Darting in and out through the jam of cars at the U.S. border, shopkeeper Christen Haines wasn’t sure what reaction she’d get from the horde of drivers squeezing over the line to empty their credit cards.
The masses were being drawn into the States last Friday to take advantage of the new cross-border shopping rules, which more than doubled what people can bring back into Canada.
Haines, however — who runs the Kid Supply consignment clothing store in Steveston — said it was pure coincidence she and her staff were on the scene that day, dressed in their finery and handing out flyers encouraging drivers to shop local.
“We didn’t quite intend to do it on the same day; we had been planning this since February and were just waiting on a good weather day to do it,” said Haines, who was “stunned” by the TV coverage her stunt received.

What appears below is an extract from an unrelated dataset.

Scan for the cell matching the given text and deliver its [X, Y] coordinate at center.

“One person at the border said, ‘you can’t beat the price I’m going to get in the States.’ They were going for a bridal gown and were going to spend a few hundred bucks.
“I have three new bridal gowns in the store for $75 each. But they wouldn’t know because they hadn’t bothered to check.”

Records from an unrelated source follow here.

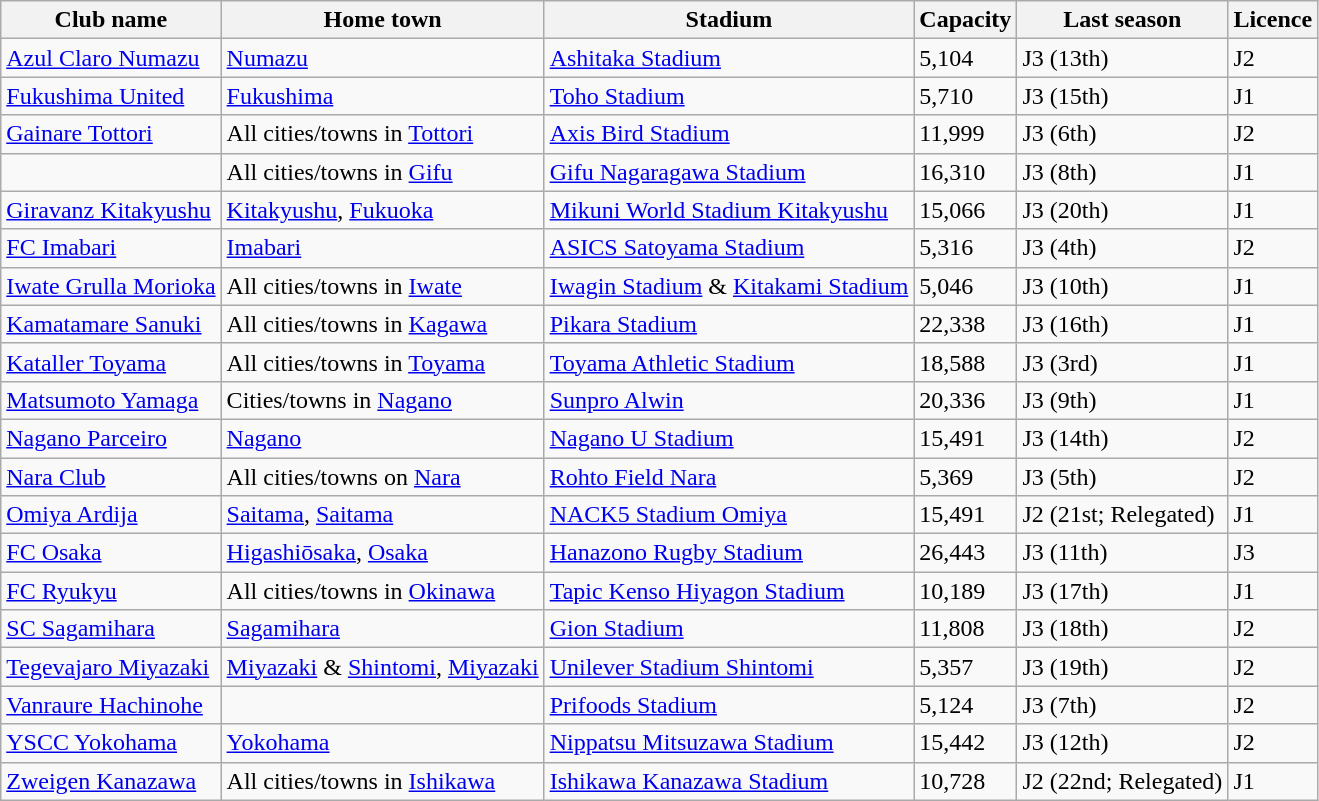
Nara Club [111, 477]
5,369 [966, 477]
Capacity [966, 20]
26,443 [966, 553]
SC Sagamihara [111, 629]
Numazu [382, 58]
Miyazaki & Shintomi, Miyazaki [382, 667]
J2 (22nd; Relegated) [1122, 781]
J3 (10th) [1122, 286]
J3 (4th) [1122, 248]
15,442 [966, 743]
J3 (19th) [1122, 667]
Tegevajaro Miyazaki [111, 667]
All cities/towns in Kagawa [382, 324]
J3 [1273, 553]
Ishikawa Kanazawa Stadium [729, 781]
J3 (17th) [1122, 591]
Kamatamare Sanuki [111, 324]
11,808 [966, 629]
Gion Stadium [729, 629]
J3 (3rd) [1122, 362]
Licence [1273, 20]
All cities/towns in Tottori [382, 134]
ASICS Satoyama Stadium [729, 248]
Pikara Stadium [729, 324]
Ashitaka Stadium [729, 58]
Last season [1122, 20]
Cities/towns in Nagano [382, 400]
5,104 [966, 58]
J3 (20th) [1122, 210]
Giravanz Kitakyushu [111, 210]
5,316 [966, 248]
Toho Stadium [729, 96]
15,066 [966, 210]
NACK5 Stadium Omiya [729, 515]
J2 (21st; Relegated) [1122, 515]
10,189 [966, 591]
Sagamihara [382, 629]
Club name [111, 20]
Matsumoto Yamaga [111, 400]
J3 (7th) [1122, 705]
Iwagin Stadium & Kitakami Stadium [729, 286]
J3 (13th) [1122, 58]
All cities/towns in Ishikawa [382, 781]
Sunpro Alwin [729, 400]
Omiya Ardija [111, 515]
Axis Bird Stadium [729, 134]
FC Ryukyu [111, 591]
Vanraure Hachinohe [111, 705]
J3 (6th) [1122, 134]
All cities/towns in Iwate [382, 286]
J3 (11th) [1122, 553]
Higashiōsaka, Osaka [382, 553]
Stadium [729, 20]
Saitama, Saitama [382, 515]
Imabari [382, 248]
All cities/towns in Okinawa [382, 591]
Yokohama [382, 743]
Nagano [382, 438]
Tapic Kenso Hiyagon Stadium [729, 591]
Azul Claro Numazu [111, 58]
5,357 [966, 667]
Kataller Toyama [111, 362]
Home town [382, 20]
Mikuni World Stadium Kitakyushu [729, 210]
J3 (9th) [1122, 400]
All cities/towns in Toyama [382, 362]
Zweigen Kanazawa [111, 781]
J3 (16th) [1122, 324]
5,124 [966, 705]
Kitakyushu, Fukuoka [382, 210]
Gainare Tottori [111, 134]
Fukushima United [111, 96]
All cities/towns on Nara [382, 477]
18,588 [966, 362]
J3 (18th) [1122, 629]
J3 (5th) [1122, 477]
Nippatsu Mitsuzawa Stadium [729, 743]
FC Osaka [111, 553]
Gifu Nagaragawa Stadium [729, 172]
All cities/towns in Gifu [382, 172]
11,999 [966, 134]
Hanazono Rugby Stadium [729, 553]
Iwate Grulla Morioka [111, 286]
Toyama Athletic Stadium [729, 362]
5,046 [966, 286]
5,710 [966, 96]
Fukushima [382, 96]
Rohto Field Nara [729, 477]
YSCC Yokohama [111, 743]
10,728 [966, 781]
J3 (12th) [1122, 743]
22,338 [966, 324]
Nagano U Stadium [729, 438]
J3 (15th) [1122, 96]
Unilever Stadium Shintomi [729, 667]
16,310 [966, 172]
FC Imabari [111, 248]
J3 (14th) [1122, 438]
Nagano Parceiro [111, 438]
20,336 [966, 400]
Prifoods Stadium [729, 705]
J3 (8th) [1122, 172]
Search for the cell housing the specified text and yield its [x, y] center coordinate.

Haines said she’s been inundated with phone calls and random hugs from people since she tore it up at the border.
Although business picked up significantly on Wednesday, she’s not sure if the flyers and media coverage are the cause.
“I’ve no problem with people going south to shop, but just not exclusively,” said Haines, who employs three part-time assistants in her store, which sells kids and adults clothing, both used and new.
The new cross-border shopping rules allow Canadians to buy up to $200 after an overnight trip, four times the previous amount.
The limit has doubled from $400 to $800 for people on a jaunt of between two and seven days, while the limit for those gone for more than a week increases from $750 to $800.
“Before the rules changed, there were still a lot of people that manipulated the system, so you have to wonder how much they will now spend,” said Haines.
Global TV turned Haines’ border stunt into a protest story, according to Haines. “It wasn’t a protest, we just wanted to give people a shake and get them to at least think about us before going over the line.
“There are so many great deals in our shop, but people don’t even bother looking.”
Rubbing salt into the wound, Haines said former customers she hasn’t seen for years have waltzed into her store, mention they do all their shopping cross-border and then ask for sponsorship for their kids’ sports team.
“I’m not a vengeful or spiteful person, but I have a hard time not saying, ‘Are you kiddin’ me?’” said Haines.
“If they scratched my back, I might just scratch theirs once in a while. I’m not sure if some people can connect the dots when it comes to these things.
“Another person, who shops over the border, came in after a long absence and remarked that her neighbour doesn’t seem to work in the store anymore.
“I thought to myself, ‘Target doesn’t employ people here’.”